**Excerpt to read:**
..............................

It was a difficult pill for many lawmakers to swallow, but in an example of bipartisan compromise, lawmakers on Wednesday advanced a measure to provide money for roads, schools and hospitals.
On a vote of 49-16 – on the last day of the legislative session – the House advanced a measure to create a 20-year funding program to direct $1.8 billion towards critical infrastructure.
Senate Bill 267 serves as an example of evolution, after Republicans for years resisted restructuring the Hospital Provider Fee to free money for state spending.
But 12 Republicans supported the bill during its final vote Wednesday morning in the House, despite facing pushback from outside conservative groups and interests outside the legislature.
“I hate the fact that we have to vote on this bill today because I know that by the time I get back to my desk the Facebook posts will start,” said Rep. Lois Landgraf, a Republican from Fountain, adding that people have been calling her a “Republican in name only,” or “RINO.”
Republicans have felt that the issue should have gone to voters. But by lowering the state spending cap by $200 million to protect taxpayer rebates and by addressing Medicaid reform by increasing co-pays for Medicaid patients, enough GOP lawmakers were able to come around.
The impetus for the bill was saving rural hospitals. The bill would reverse a budget move this year that reduced the Hospital Provider Fee by $264 million in an effort to balance the budget. The fee is assessed on hospitals to force a match of larger federal health care dollars. With the federal match, hospitals in Colorado stand to lose about $528 million. Some rural hospitals said they would close.

..............................

**Record extracts:**
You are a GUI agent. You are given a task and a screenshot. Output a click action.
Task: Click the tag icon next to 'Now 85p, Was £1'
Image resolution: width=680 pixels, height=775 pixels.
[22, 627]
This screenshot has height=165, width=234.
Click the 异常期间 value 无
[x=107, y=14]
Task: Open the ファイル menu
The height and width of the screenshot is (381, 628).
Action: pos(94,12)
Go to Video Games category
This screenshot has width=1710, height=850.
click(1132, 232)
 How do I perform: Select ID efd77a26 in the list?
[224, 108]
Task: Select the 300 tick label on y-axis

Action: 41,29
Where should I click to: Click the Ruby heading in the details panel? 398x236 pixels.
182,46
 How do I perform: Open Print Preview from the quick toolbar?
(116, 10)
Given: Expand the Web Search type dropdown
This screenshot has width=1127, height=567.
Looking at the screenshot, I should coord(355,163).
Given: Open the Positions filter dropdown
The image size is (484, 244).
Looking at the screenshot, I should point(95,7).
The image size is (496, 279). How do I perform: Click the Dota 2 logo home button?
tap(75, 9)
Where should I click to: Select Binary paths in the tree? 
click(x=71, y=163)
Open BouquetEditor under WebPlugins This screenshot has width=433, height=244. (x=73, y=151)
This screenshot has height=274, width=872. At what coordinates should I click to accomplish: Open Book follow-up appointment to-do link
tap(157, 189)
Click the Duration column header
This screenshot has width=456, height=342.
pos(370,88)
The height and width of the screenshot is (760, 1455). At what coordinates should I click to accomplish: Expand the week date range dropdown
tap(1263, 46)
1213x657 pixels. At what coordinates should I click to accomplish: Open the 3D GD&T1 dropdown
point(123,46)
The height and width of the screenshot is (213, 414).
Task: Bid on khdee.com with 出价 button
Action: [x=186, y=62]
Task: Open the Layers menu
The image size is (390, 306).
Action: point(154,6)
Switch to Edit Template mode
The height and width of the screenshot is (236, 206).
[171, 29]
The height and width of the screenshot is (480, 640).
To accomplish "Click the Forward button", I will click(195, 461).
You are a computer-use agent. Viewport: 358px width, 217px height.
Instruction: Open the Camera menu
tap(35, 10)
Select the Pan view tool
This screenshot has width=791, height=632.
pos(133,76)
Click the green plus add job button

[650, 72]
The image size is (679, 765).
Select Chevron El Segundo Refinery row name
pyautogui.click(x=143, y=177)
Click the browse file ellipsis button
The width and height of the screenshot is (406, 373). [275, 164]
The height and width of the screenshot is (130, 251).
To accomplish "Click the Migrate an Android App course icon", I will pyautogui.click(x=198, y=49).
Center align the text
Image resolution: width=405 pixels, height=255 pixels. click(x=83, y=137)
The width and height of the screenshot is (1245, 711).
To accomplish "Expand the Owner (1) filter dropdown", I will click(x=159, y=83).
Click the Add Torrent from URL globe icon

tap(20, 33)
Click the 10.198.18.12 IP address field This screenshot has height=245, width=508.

..............................

**Required action:** Pick up the news report above on Senate Bill 267 and the Hospital Provider Fee right after its final sentence, and carry it forward in the same reporting style.

**Reply:**
Senate Bill 267 would require that at least 25 percent of the money from bonding go toward projects in rural Colorado, with county populations of 50,000 or less.
The bill also comes after lawmakers failed to pass meaningful transportation funding by either advancing a tax increase to voters or using existing resources and a bond program. The state faces a $9 billion shortfall in transportation funding.
Schools were also a critical component of the bill. The measure would allocate $30 million to rural districts over three years. Lawmakers have proposed paying for the school funding by raising marijuana taxes from 13 percent to 15 percent.
It also would aim at avoiding a cut to the Senior Homestead Exemption, while also including a credit for businesses paying taxes on business equipment. Marijuana money would also help with that.
“Let us never allow a fear to decide what is best for the state for years to come,” said House Speaker Crisanta Duran, D-Denver. “Today, Senate Bill 267, it is not a long-term solution, and we still have many issues that we need to be able to grapple with, but this is a moment … it shows the power of collaboration.”